Law and Morality
One of the strangest things you hear today is that you shouldn’t “legislate morality,” or that our laws shouldn’t “impose morality.”
a. People who say that clearly don’t know what the law is, or why we have civil laws in the first place.
i. They probably don’t know what morality is either.
b. So let’s make it really clear:
i. Morality is just our insights about what’s good for people, and what’s bad for people
c. So, for instance, take our highways.
i. It’s a basic moral insight that mobility transportation – being able to visit and trade with people from far away – is something that’s generally good for people. So all advanced societies have laws about how to build and maintain roads.
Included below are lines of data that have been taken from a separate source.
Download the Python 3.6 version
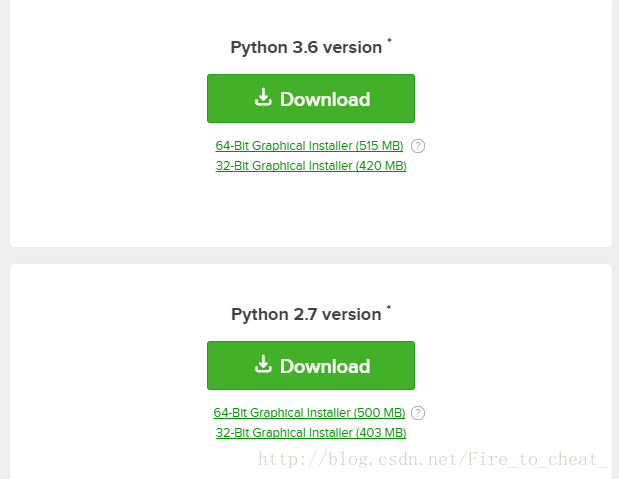[311, 98]
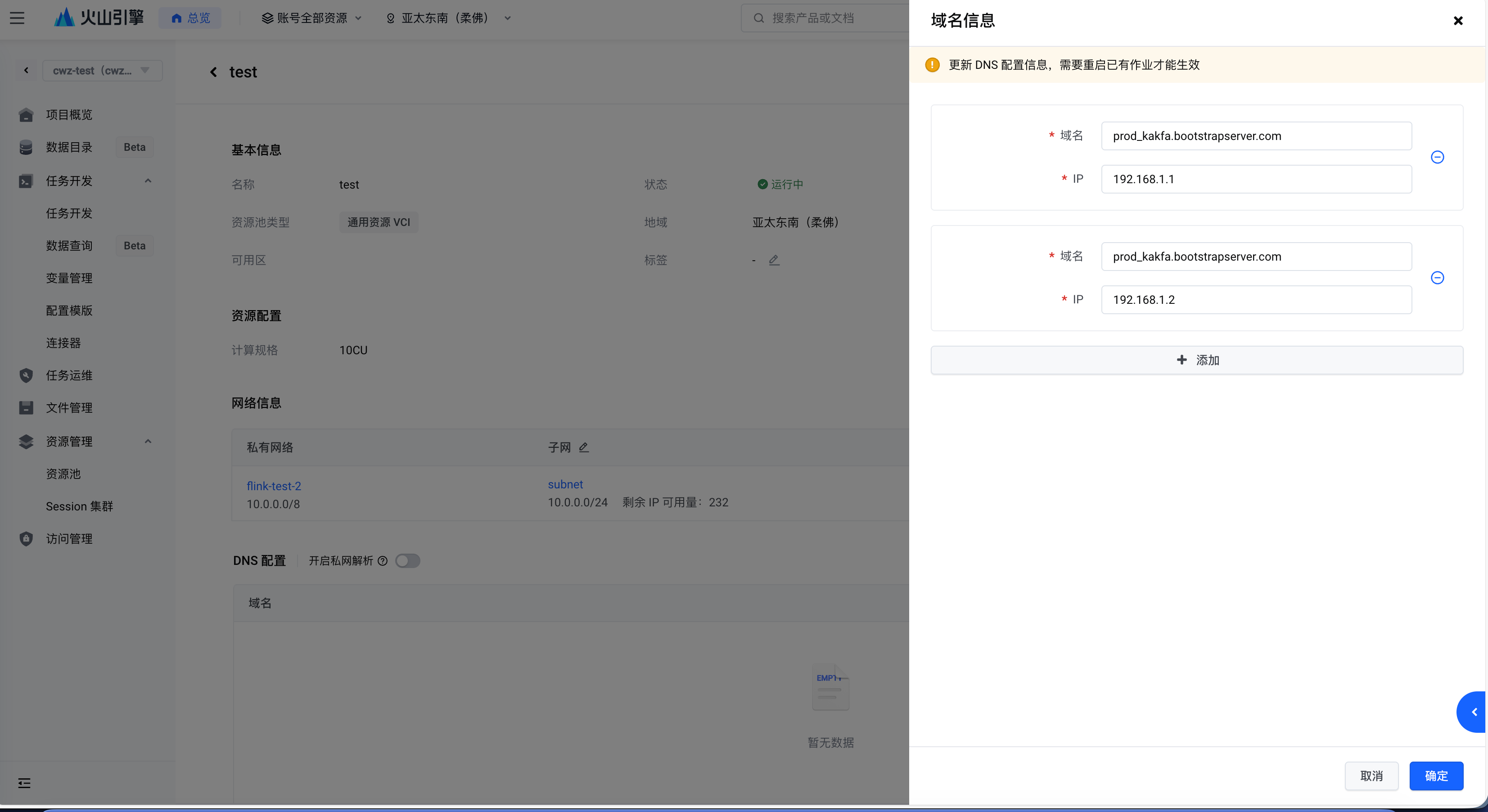Screen dimensions: 1488x812
Task: Click the add button to add domain
Action: pyautogui.click(x=1197, y=360)
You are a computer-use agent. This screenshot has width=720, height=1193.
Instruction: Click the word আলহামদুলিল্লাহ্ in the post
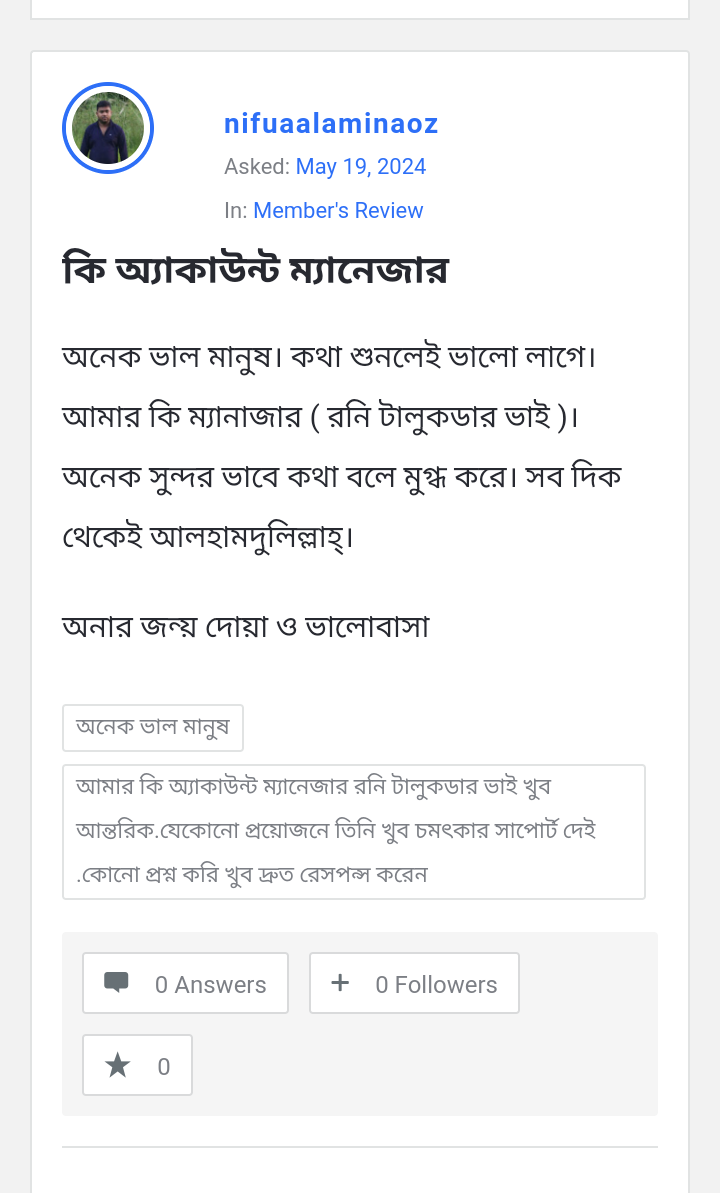[x=251, y=537]
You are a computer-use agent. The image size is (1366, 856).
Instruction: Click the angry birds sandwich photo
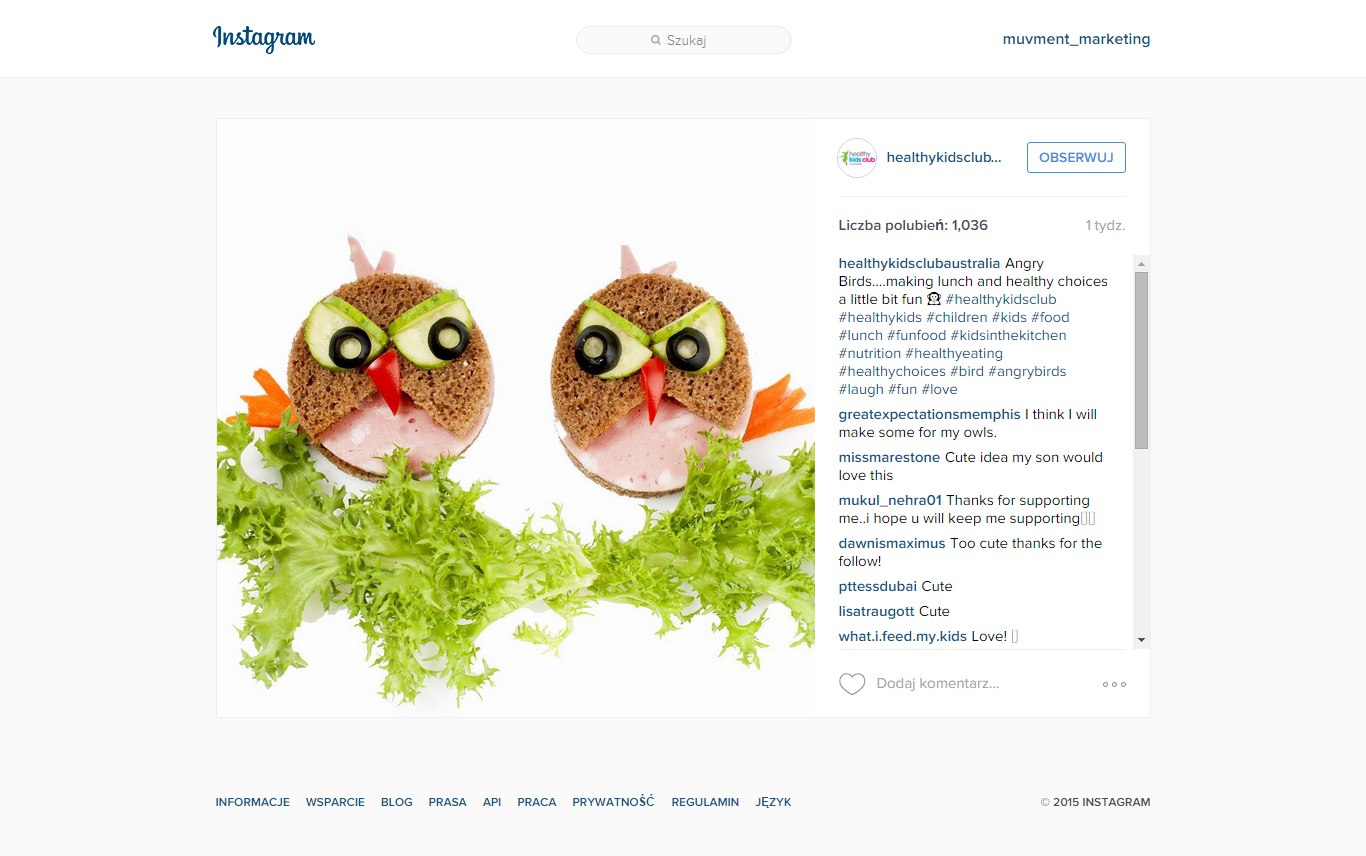tap(516, 418)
ii. And it’s also a basic moral insight that deaths from car crashes are bad for people. So we also have traffic safety laws.
d. Again, morality just means our convictions about what’s good for people and not good for people – and laws are just an attempt to put those convictions into practice by promoting good things and limiting bad things. Pretty simple.
e. Notice too that you don’t have to be a Christian to have moral convictions. Everybody can see that certain things are good for people and certain things are bad for people.
i. Everybody knows that eating rocks isn’t good for people; neither is ignorant prejudice. Neither are mass murders or store-looters.
It’s simple, if our laws aren’t based on what we know is morally just, then we won’t have just laws. Then we won’t have a just society.
i. Don’t give into the cowardice of pretending not to have any moral convictions when the time for political action comes.
ii. God has written a law on our hearts. We know right from wrong. If that isn’t expressed in the laws we enact as a society, then we’ll have to answer to Him.